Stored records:

===============

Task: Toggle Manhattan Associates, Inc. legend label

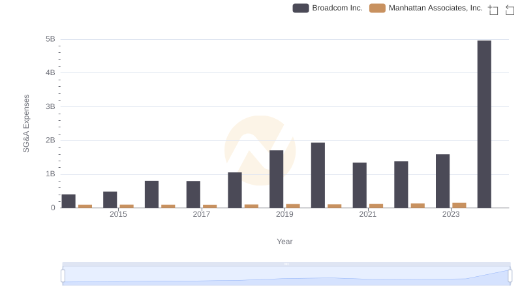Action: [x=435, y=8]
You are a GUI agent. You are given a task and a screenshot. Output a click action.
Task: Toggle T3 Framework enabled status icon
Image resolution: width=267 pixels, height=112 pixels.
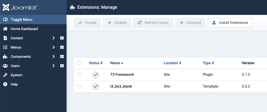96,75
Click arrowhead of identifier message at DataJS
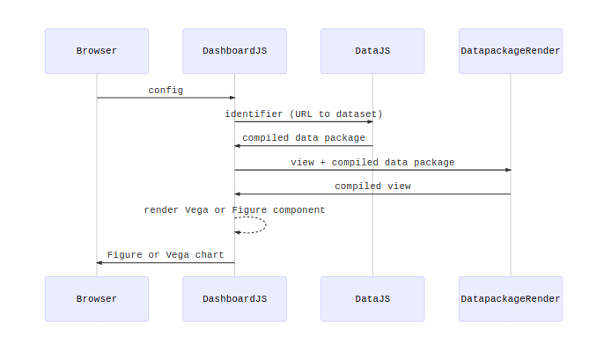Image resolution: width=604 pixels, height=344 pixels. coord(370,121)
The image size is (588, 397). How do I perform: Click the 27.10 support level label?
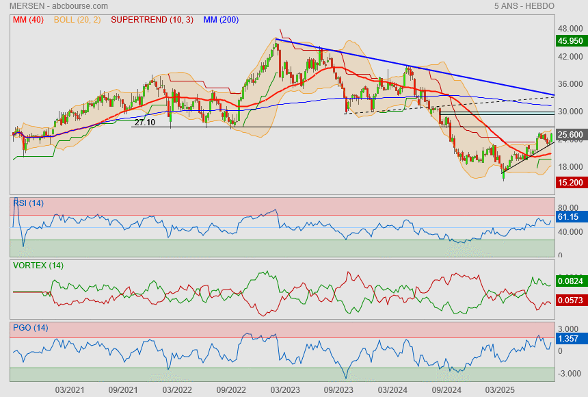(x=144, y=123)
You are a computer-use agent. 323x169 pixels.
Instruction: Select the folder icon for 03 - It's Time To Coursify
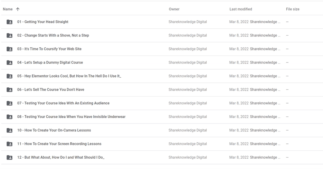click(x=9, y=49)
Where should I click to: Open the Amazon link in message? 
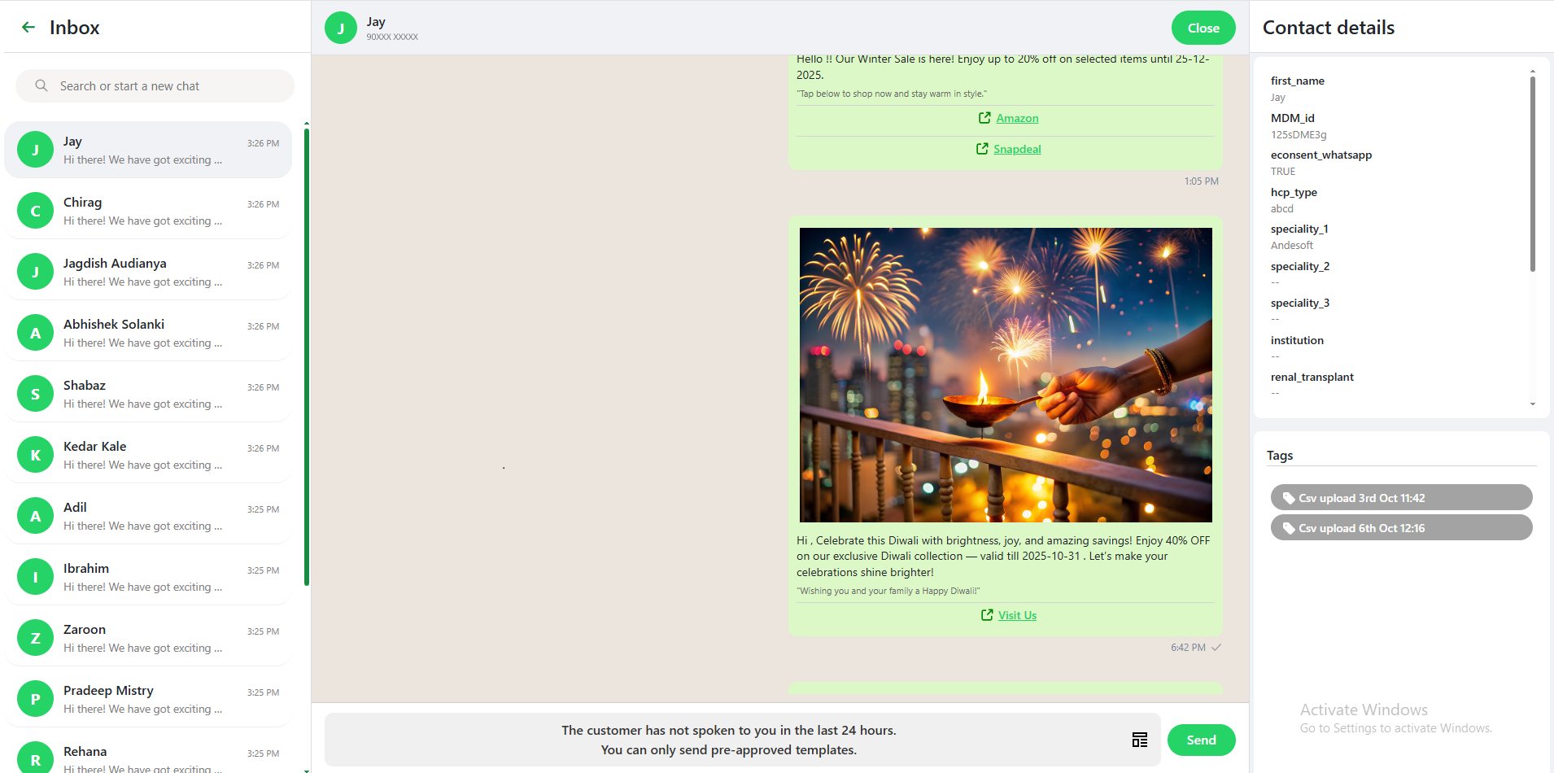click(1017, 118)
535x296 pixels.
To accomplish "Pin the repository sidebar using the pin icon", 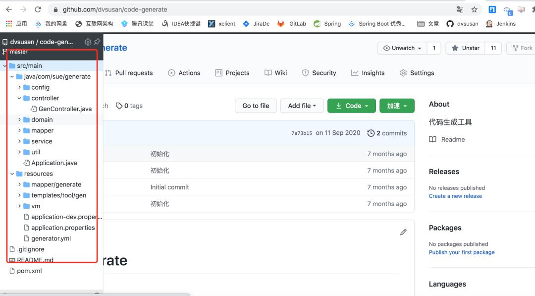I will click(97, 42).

===============

_WHAT NEEDS TO BE DONE_
The required answer is each line of the data in which the word "agent" appears.

_SOLUTION TO THIS TASK_
You are a GUI agent. You are given a task and a screenshot. Output a click action.
You are a computer-use agent. 323x169 pixels.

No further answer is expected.